Essay Question Answer: To learn to properly care for a patient on a daily basis, a technician should be careful about doing things too quickly. Having a checklist can help, but there are generally differences between patients that are often relatively significant. With that in mind, making a checklist of the basics may help but the technician still has to take the time to learn about each individual person in his or her care in order to make sure those people are taken care of properly each day.
There can be a significant number of daily tasks for a particular person, depending on their level of need. If the technician does not learn this, and also does not learn the proper way to handle the tasks themselves, he or she could end up with a high level of difficulty when it comes to completing the work each day and making sure all of the patients under his or her care have what they need. Comments: Each technician and each patient is different.

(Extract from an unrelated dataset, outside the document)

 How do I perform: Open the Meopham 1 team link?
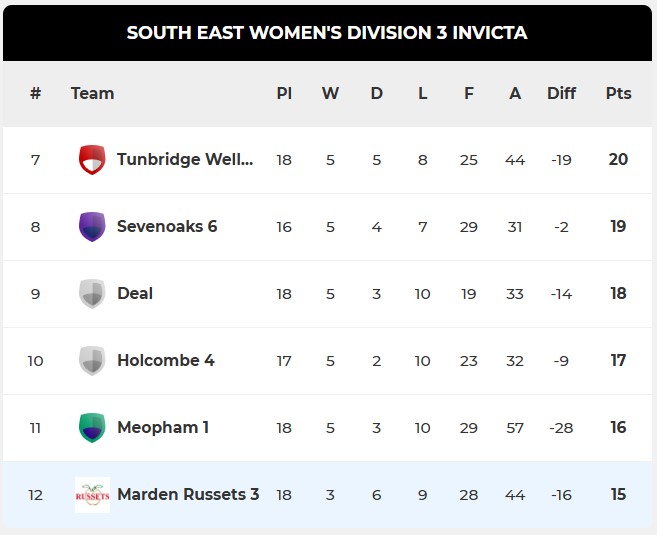[163, 428]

It is very important to keep that in mind, and not assume that everyone can be handled the same way. By understanding how to perform all the tasks correctly, the tasks can be mixed and matched to accommodate the patients no matter what they need. Level Two Essay Question: What are the reasons for learning to record vital signs and other patient information? This question is good for this level because technicians who have been working in the field for a while are learning how to do more things.

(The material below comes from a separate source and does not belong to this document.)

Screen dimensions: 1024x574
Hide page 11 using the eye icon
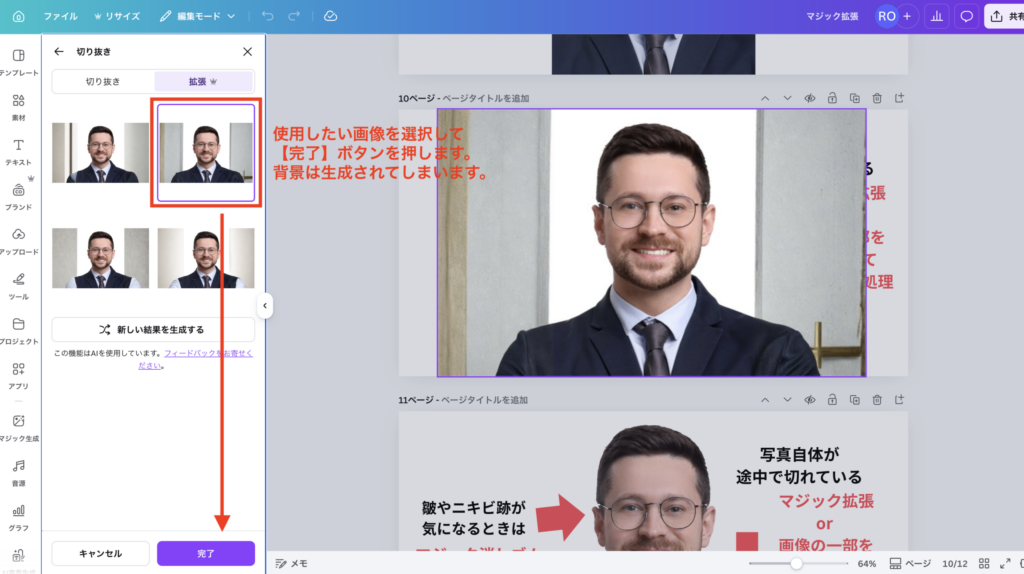point(809,399)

They are still caring for the patient on a daily basis, but they are also becoming more focused on working with the patient to provide nursing services, to some extent. The more they learn, the more they are able to provide proper information to the psychiatrists and others who will be providing the top level of care to the patients.

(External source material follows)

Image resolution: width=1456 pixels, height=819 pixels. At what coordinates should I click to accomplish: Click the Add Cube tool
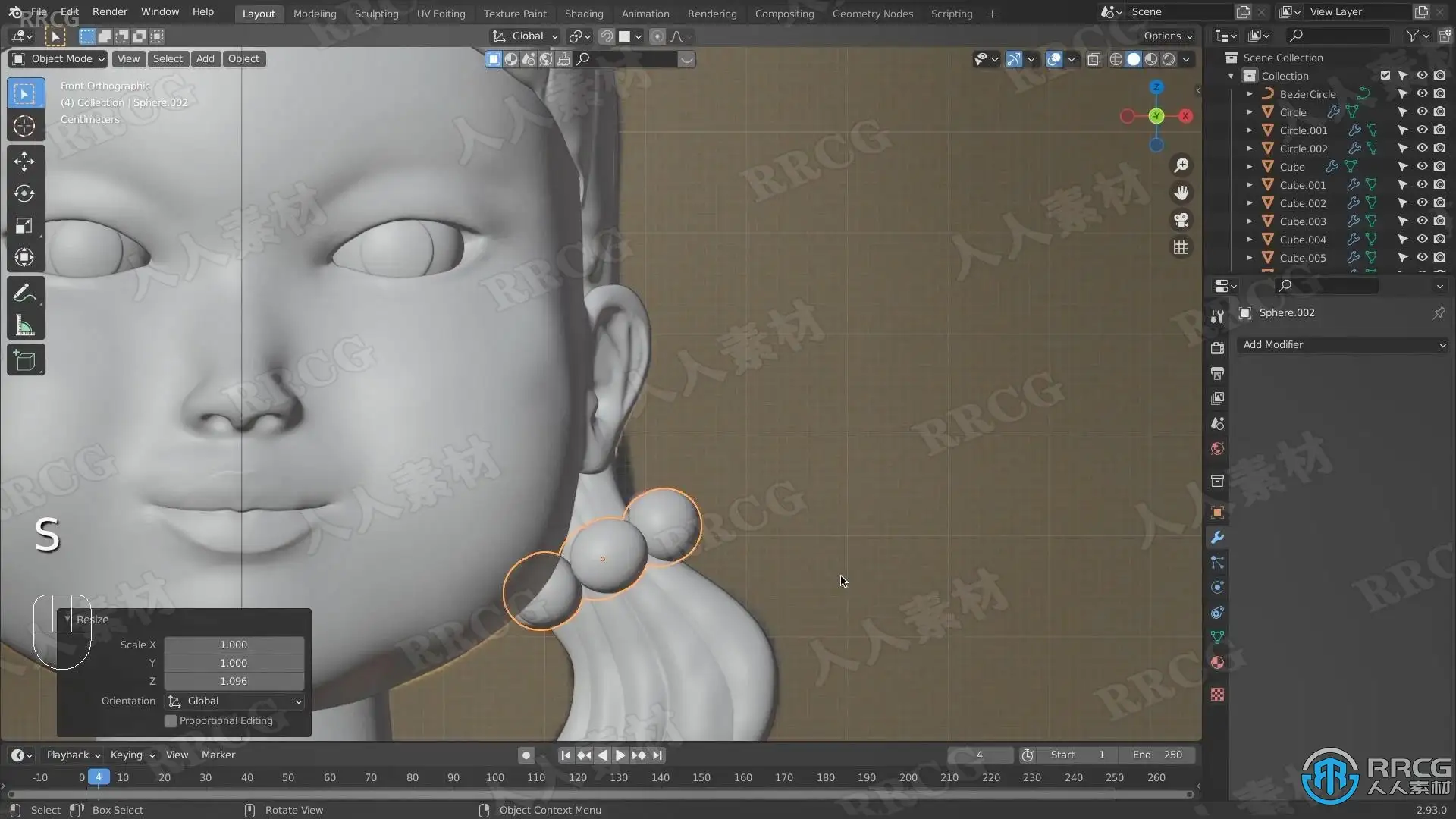click(24, 360)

Essay Question Answer: When a psychiatric technician learns to record vital signs and patient information, it allows them to perform another task and means that another person does not have to make the rounds to collect that information. That makes patient care faster and easier, and it also provides patients with the ability to get to know and recognize the people they see most often. That can help the patients become more comfortable and less agitated, and can also help the technicians learn more about the patients.
While taking the vital signs and information, the patients may provide the technician with insight into an illness or a developing problem, which can help the technician start to address something before it becomes a much more serious issue. That is one of the best ways to handle things, and cannot generally be done when there are a larger number of people coming through and seeing the patients all the time. Getting to know the patients better can help everyone involved.
Comments: Many people do not realize the significance of having a technician take vital signs and information, but that translates to a lot more time with the patient. Helping patients feel more comfortable and spending more time with them makes a difference in mental and emotional health.
Level Three Essay Question: How can the technician best create treatment plans for patients and determine whether these plans are working correctly? This question is good for this level because by the time the technician gets to this level he or she should be able to create treatment plans for patients.
Even if the technician does not create the treatment plans alone yet, he or she should be able to work with others to do so, and the technician also needs to understand how to determine whether the treatment plan is actually working and whether the plan will need to be adjusted. How to adjust it, if necessary, is another vital issue when it comes to the treatment plans, because technicians must learn what changes to make and when.
Essay Question Answer: The best way for a technician to create treatment plans is to work with.